USTAZ, bagaimana hukum mertua bernazar saya tidak boleh potong rambut sebelum umroh. Ketika saya hamil anak pertama dengan usia kandungan 8 bulan, mertua saya pernah bernazar bahwa jika bayi kami lahir selamat dan sehat, beliau menazarkan bahwa saya tidak boleh memotong rambut.
Rambut saya hanya akan dipotong di Mekkah pada saat melaksanakan ibadah umroh. Jika saya belum umroh, rambut saya tidak boleh dipotong.
Sampai saat ini, bahkan saya sudah memiliki anak kedua berumur 3 tahun (anak pertama berusia 5 tahun), saya masih belum bisa berangkat umroh karena kesulitan keuangan.
Terus terang sangat menderita dengan rambut panjang saya yang sekarang. Saya sangat ingin memotongnya, tapi saya takut dan teringat dengan nazar mertua.
Saya takut jika nazar itu saya langgar, sesuatu yang buruk akan menimpa anak pertama saya.
Kondisi rambut saya saat ini sangat rontok (bisa dikatakan hanya tinggal beberapa helai saja untuk ukuran rambut manusia sehat), sangat berketombe, dan sangat tidak sehat. Apa yang harus saya lakukan?
Baca Juga: Ibu Mertua Bernazar agar Aku Bercerai dengan Suamiku
Mertua Bernazar Saya Tidak Boleh Potong Rambut sebelum Umroh
Ustaz Farid Nu’man Hasan menjelaskan sebagai berikut.
Salah satu jenis nazar adalah nazar muqayyad, yaitu nazar yang diawali hajat tertentu yang jika hajatnya terpenuhi maka dia baru melakukannya.
Jenis ini makruh, dan inilah yang paling sering manusia lakukan, tapi jika sudah telanjur terucap dan hajatnya terpenuhi maka dia wajib melaksanakan.
Ibnu Umar Radhiallahu ‘Anhu berkata:
عَنِ النَّبِيِّ صَلَّى اللهُ عَلَيْهِ وَسَلَّمَ أَنَّهُ نَهَى عَنِ النَّذْرِ، وَقَالَ: «إِنَّهُ لَا يَأْتِي بِخَيْرٍ، وَإِنَّمَا يُسْتَخْرَجُ بِهِ مِنَ الْبَخِيلِ»
Dari Nabi Shallalahu ‘Alaihi wa Sallam bahwa Beliau melarang bernazar, Beliau bersabda: “Nazar itu tidaklah mendatangkan kebaikan, itu hanyalah dikeluarkan dari orang yang bakhil.”
(HR. Muslim No. 1639)
Syaikh Abu Bakar Al-Jazairi mengatakan:
و يكره النذز المقيد كأن يقول : ان شفا الله مريضى صمت كذا او تصدقت بكذا
Dimakruhkan nazar muqayyad, seperti ucapan: “Jika Allah sembuhkan penyakitku aku akan puasa sekian, atau aku akan sedekah sekian. (Minhajul Muslim, Hlm. 394)

* [INSTRUKSI A]
Baris mana saja dalam catatan di bawah yang memuat kata "icon"? Pilih dan salin setiap baris tersebut, dengan memperhatikan huruf besar dan kecil.

Catatan untuk menemukan kata dan elemen
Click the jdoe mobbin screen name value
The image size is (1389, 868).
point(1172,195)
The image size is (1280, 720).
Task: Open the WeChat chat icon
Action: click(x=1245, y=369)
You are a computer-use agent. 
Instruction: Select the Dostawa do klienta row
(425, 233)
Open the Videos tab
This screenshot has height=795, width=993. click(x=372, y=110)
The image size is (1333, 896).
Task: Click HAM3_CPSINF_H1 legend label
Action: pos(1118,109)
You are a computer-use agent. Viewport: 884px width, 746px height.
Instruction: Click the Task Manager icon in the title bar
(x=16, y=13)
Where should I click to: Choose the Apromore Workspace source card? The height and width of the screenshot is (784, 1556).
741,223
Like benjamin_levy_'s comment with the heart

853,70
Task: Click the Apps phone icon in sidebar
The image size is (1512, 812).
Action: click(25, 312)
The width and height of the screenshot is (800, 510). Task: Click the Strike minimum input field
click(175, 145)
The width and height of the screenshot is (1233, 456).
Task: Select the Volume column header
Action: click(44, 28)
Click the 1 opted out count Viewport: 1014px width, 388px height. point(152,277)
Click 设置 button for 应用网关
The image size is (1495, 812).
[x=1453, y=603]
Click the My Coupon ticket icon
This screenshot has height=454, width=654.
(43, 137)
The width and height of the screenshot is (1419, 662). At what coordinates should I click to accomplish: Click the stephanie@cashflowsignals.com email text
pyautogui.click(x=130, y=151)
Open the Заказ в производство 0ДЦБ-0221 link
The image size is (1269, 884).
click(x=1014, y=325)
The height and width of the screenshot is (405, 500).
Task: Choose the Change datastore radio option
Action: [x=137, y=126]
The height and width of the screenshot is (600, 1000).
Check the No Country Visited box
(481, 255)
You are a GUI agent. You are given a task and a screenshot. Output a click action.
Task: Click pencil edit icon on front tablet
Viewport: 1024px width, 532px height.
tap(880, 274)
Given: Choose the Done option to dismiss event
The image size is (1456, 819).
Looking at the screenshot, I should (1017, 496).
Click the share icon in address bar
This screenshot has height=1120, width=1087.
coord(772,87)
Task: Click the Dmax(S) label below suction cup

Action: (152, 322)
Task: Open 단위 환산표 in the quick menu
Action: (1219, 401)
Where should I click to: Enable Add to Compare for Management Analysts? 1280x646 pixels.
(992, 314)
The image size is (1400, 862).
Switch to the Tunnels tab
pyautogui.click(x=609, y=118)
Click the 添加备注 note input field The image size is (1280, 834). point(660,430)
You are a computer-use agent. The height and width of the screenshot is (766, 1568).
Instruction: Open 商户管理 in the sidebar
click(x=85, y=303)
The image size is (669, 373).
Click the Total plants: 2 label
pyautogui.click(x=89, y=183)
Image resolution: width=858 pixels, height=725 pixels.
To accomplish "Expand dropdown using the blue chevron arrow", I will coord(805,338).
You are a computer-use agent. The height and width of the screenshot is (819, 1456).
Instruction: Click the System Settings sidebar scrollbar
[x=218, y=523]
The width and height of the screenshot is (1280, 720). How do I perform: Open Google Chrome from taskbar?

* [INSTRUKSI B]
Menurut artikel di atas, apa hukum nazar muqayyad?

* [JAWABAN LENGKAP A]
Task: Open the WeChat chat icon
Instruction: Click the Task Manager icon in the title bar
Task: Click the Apps phone icon in sidebar
Click the My Coupon ticket icon
Task: Click pencil edit icon on front tablet
Click the share icon in address bar

* [JAWABAN LENGKAP B]
Makruh, tetapi jika sudah telanjur terucap dan hajatnya terpenuhi, nazar itu wajib dilaksanakan.